◆ DOCUMENT SECTION:
"""

Ember.js could be described as being at the other end of the spectrum (very opinionated). While Ember.js handles management of data bindings, it requires the developer to adhere to its conventions for any aspect of an application's development.  One commonality between Backbone and Ember is they have to run the show. You cannot run a Backbone app inside an Ember app, or visa verse, very easily, since both like to exert their form of control over document level interactions and APIs like deep-linking and history.

Closer to the middle, Knockout and AngularJS are both built around tight data-view binding (managed by the core) and can exist easily within apps controlled by other frameworks. AngularJS has more functionality in a smaller core, lends itself very well to creating well encapsulated UI components, and the AngularJS team, backed by Google, has announced that the development road-map will include poly-fills and full compatibility with the upcoming W3C web component standards. 

Reusable and well-encapsulated UI components are the key to getting the code bloat in large single page web apps under control without the need for a major re-architecture. Re-factoring a JavaScript code base bloated with jQuery spaghetti can start from the inside out. Architecting and implementing web UI components with AngularJS (and with an eye towards the emerging web components standard) is the focus of this book.

Why AngularJS?

AngularJS is a new JavaScript toolkit having been production ready since mid-2012. It has already gained a tremendous amount of popularity among web developers and UI engineers from start-up to Fortune 500. While adoption of most JavaScript frameworks for enterprise applications are driven by such factors as commercially available support, ability to leverage existing army of Java engineers, etc. AngularJS' grassroots popularity has been supported primarily by engineers with prior frustration using other frameworks.

"""

◆ DATA FOR REVIEW:
"""

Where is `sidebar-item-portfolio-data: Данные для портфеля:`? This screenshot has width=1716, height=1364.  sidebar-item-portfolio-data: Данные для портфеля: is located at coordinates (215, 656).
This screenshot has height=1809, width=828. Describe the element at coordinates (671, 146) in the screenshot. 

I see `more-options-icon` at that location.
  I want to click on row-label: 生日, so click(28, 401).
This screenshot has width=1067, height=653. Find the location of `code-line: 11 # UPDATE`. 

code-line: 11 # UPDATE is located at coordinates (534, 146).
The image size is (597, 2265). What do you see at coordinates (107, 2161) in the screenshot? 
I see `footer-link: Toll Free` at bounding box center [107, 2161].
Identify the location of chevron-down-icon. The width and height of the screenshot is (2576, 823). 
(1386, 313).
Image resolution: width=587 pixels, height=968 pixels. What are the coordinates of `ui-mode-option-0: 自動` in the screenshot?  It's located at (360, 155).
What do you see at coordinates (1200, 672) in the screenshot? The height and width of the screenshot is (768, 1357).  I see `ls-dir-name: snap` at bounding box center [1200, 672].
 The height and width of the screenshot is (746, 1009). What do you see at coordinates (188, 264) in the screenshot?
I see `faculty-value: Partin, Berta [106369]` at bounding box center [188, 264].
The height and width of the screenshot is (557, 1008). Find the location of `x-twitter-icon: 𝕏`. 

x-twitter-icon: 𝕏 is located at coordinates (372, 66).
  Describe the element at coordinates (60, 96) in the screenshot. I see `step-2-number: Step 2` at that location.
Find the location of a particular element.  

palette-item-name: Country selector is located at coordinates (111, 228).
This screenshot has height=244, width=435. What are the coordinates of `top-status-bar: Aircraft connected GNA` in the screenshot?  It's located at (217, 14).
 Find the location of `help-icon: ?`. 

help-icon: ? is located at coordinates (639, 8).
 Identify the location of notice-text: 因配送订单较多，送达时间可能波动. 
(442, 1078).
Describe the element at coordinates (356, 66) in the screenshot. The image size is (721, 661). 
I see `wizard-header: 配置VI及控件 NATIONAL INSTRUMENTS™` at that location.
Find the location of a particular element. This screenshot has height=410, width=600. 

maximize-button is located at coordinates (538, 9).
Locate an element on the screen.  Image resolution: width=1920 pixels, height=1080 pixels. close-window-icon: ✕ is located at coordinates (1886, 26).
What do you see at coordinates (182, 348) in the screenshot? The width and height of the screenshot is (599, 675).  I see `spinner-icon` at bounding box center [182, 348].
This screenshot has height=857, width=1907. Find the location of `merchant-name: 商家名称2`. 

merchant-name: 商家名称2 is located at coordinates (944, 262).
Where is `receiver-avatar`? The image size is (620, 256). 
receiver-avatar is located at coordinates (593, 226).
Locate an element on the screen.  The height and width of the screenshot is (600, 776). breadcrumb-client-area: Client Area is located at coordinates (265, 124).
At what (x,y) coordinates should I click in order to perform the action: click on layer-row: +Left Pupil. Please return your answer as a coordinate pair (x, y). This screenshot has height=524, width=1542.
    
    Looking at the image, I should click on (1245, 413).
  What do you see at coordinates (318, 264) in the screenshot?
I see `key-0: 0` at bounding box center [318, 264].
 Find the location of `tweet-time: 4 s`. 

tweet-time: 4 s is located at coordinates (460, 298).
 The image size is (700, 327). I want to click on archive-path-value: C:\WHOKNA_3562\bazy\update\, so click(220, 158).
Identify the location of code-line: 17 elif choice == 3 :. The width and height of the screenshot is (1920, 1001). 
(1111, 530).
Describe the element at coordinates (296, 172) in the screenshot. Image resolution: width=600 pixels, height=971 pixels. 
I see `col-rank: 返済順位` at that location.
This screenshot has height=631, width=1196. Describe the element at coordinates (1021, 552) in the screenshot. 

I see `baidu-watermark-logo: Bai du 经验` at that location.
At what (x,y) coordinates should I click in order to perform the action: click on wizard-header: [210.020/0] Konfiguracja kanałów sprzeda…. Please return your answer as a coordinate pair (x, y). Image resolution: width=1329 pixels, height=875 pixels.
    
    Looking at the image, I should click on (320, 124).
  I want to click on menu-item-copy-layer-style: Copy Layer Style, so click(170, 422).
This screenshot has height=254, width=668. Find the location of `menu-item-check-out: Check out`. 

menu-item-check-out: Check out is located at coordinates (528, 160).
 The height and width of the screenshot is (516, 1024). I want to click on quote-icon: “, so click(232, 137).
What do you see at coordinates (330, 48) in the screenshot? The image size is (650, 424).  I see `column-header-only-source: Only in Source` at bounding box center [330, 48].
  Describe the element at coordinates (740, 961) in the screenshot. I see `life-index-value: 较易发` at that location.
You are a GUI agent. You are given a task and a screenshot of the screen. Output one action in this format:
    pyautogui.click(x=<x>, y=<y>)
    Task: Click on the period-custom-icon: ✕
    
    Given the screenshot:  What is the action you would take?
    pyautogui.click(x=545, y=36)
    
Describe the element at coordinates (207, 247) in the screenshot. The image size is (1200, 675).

"""

◆ WHAT TO WORK ON:
[a] In the framework text, retype the passage from "Ember.js could be" to "deep-linking and history." without changing any word.
[b] Name every JavaScript framework or library mentioned in the framework text.

◆ PER-TASK ANSWERS:
[a]
Ember.js could be described as being at the other end of the spectrum (very opinionated). While Ember.js handles management of data bindings, it requires the developer to adhere to its conventions for any aspect of an application's development.  One commonality between Backbone and Ember is they have to run the show. You cannot run a Backbone app inside an Ember app, or visa verse, very easily, since both like to exert their form of control over document level interactions and APIs like deep-linking and history.

[b] Ember.js, Backbone, Knockout, AngularJS, jQuery